Dixon, a soft-spoken thinker from Auckland, New Zealand, beat the field out of the pits during the final caution of Indianapolis 500 and held off a couple of minor challenges over the final laps in winning the biggest race in the world.
The guy they call The Iceman thawed just a bit as he took his victory lap, then took a postrace celebratory lap in a convertible sports car and arrived at victory circle.
“It’s such a strange feeling,” said Dixon, an IndyCar series champion in 2003 but never a winner of the 500, “and for me, I don’t show emotions too much. It’s almost like you’re in dreamland. It’s something you sort of expect somebody to maybe pinch you and you wake up and you’re sleeping in your bed back home. It feels so special.”
The margin of the special victory was a healthy 1.7 seconds.
For some of the drivers Dixon beat, it felt right that they were not able to beat him.
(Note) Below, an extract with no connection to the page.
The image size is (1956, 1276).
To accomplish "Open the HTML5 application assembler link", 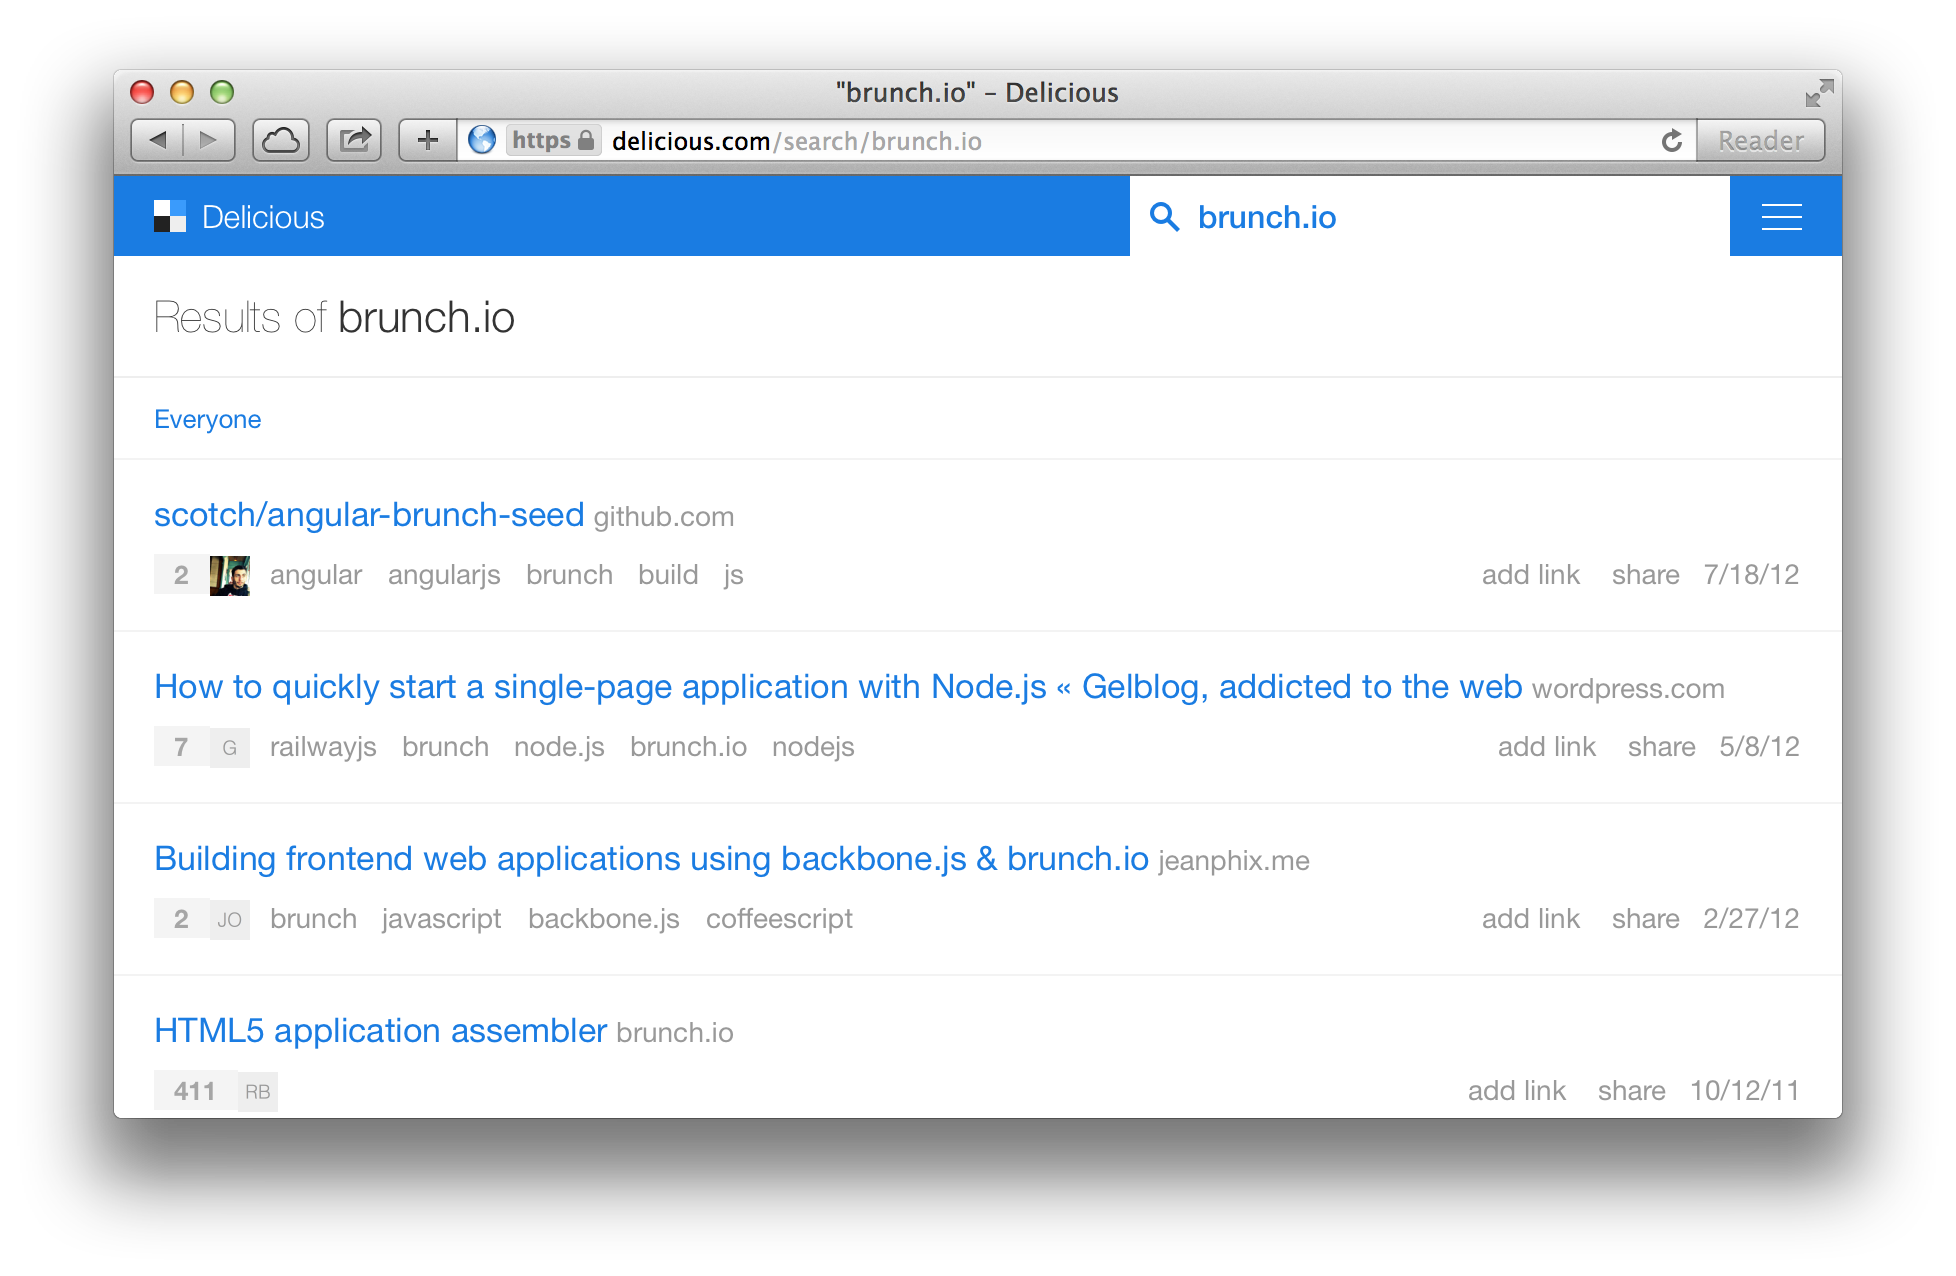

The best man won, they said.
“He earned that one, for sure,” Marco Andretti, who finished third, said of Dixon.
“I just couldn’t believe it,” Dixon said as his wife, Emma, showered kisses on him. “There were so many yellows there it was hard to get into a rhythm.

“I was trying to save fuel and the car had a little too much drag on it, but as long as we got a good jump on those guys on the restart, I could stay up front.”
Handed the traditional bottle of milk in victory lane, Dixon took a swig and splashed his colleagues.

Patrick, who last month became the first woman to win an IndyCar race, saw her bid to become the first female winner of the Indy 500 end in a pit lane collision.
Patrick was leaving pit lane when Australia’s Ryan Briscoe, who had started from the front row, lost control of his car while pulling out.